Dear Best Friend,
I know my sorries mean absolutely nothing to you anymore. All you wanted from me all those years ago was honesty. Just honesty.
I tried my damn hardest to prove to you that I was still worthy of your love. All I wanted was your love. You made me feel complete in a world of complete uncertainty. I always would sore the highest depths when you forgave me. Probably why for a long while you continuously kept coming back to my fucked up mess.
I thank you. I thank you for loving me even when everyone scolded you otherwise. You never gave up on me all those years. I just didn’t love myself, so sadly your love never stood a chance.
Our timing was just all wrong for the friendship we both so desperately wanted.
As I browse through my old blue photo album, I see my bright hazel, freckled face full of complete laughter and joy. For that I am thankful. Those are the moments that saved my life. You don’t understand the magnitude of those moments for me.
You are the reason I know what love is. I fought all those years and chose to stay alive for you. I just wish I would have reached out to you all those years ago.

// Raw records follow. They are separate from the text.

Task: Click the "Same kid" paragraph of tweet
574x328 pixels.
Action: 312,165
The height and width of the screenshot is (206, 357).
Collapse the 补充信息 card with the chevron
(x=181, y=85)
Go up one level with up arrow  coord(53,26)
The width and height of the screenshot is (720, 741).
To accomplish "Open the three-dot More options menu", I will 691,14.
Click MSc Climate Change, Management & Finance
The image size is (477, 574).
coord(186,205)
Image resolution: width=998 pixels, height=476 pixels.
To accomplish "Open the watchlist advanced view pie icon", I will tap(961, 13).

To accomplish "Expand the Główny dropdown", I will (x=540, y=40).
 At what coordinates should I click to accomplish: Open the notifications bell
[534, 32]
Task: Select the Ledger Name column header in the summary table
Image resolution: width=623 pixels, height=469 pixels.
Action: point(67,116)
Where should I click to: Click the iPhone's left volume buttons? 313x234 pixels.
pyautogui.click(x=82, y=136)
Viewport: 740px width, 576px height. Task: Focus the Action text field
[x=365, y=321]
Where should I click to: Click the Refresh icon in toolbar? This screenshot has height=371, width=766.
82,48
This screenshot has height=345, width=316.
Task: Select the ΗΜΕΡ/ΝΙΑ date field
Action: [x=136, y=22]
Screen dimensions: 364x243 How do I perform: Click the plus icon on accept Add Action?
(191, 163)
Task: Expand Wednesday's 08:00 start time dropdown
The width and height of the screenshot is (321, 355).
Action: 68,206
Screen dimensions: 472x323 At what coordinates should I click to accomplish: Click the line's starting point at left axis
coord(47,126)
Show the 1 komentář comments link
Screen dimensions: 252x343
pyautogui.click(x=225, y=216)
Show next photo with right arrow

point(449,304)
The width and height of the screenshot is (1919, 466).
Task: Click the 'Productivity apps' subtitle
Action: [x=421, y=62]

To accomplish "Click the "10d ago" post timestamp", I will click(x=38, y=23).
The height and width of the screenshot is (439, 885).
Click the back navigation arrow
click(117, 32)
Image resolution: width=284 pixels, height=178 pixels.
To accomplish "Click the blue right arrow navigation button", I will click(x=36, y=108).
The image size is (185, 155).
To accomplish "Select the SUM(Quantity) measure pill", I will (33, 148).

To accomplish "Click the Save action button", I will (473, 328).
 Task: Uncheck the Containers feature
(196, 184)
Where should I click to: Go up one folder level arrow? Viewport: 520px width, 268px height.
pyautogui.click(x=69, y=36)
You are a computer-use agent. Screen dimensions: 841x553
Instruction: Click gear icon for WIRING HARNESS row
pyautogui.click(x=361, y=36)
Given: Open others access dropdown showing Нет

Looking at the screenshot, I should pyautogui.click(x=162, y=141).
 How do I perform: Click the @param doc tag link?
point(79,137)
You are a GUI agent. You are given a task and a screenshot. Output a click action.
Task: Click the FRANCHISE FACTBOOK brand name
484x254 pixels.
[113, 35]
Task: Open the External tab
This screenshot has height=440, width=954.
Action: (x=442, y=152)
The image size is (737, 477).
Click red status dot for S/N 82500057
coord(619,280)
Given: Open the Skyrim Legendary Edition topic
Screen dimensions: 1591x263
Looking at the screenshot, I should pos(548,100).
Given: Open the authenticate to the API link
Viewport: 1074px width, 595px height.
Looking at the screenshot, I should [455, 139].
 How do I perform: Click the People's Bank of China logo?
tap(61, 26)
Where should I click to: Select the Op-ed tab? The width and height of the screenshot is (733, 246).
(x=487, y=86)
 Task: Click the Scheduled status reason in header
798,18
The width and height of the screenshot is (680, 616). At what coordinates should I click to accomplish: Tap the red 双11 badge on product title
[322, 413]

I trusted you. I just never trusted myself with my own truth. My truth was far to harsh to face. I knew our friendship wouldn’t survive the heat. I was a troubled soul. There was no insane way your parents would let our relationship continue. I couldn’t allow the judgment of others to lose the only person that loved me.
As we grew older, I continued to live the life I taught myself to believe. I would crumble and fall into my lies. I continued this far longer than I should. All the lies started to blend together.
You grew smart. I grew insane at the thought of losing you. And the funniest part of it all, if I would have just been honest with you, you would be here to learn of the person I’ve become.
I am no longer that girl in those photos. I am strong. I’ve overcome more than I ever thought I could. I fight for that girl in those pictures though. I fight so no other soul has to feel ashamed of who they are.
I am not what happened to me. I am just me, bipolar mess and all. I just wish you could see it. I just wish I could tell you one last time that I am truly sorry. So sorry for the lies, manipulations, and bullshit. And for one last time, true promises and all, tell you that I’ve changed. But I will never get that wish because I’ve gone down a path to hard to forgive. A path I chose.
Once again I let fear consume my every thought. And fuck am I beyond sorry you were a product in my messed up behavior.
That’s why I guess you should tell your truth? All I can say is I am happy you were a lesson learned. Not for one second do I ever regret our relationship. I regret not being honest. Just simply honest with you.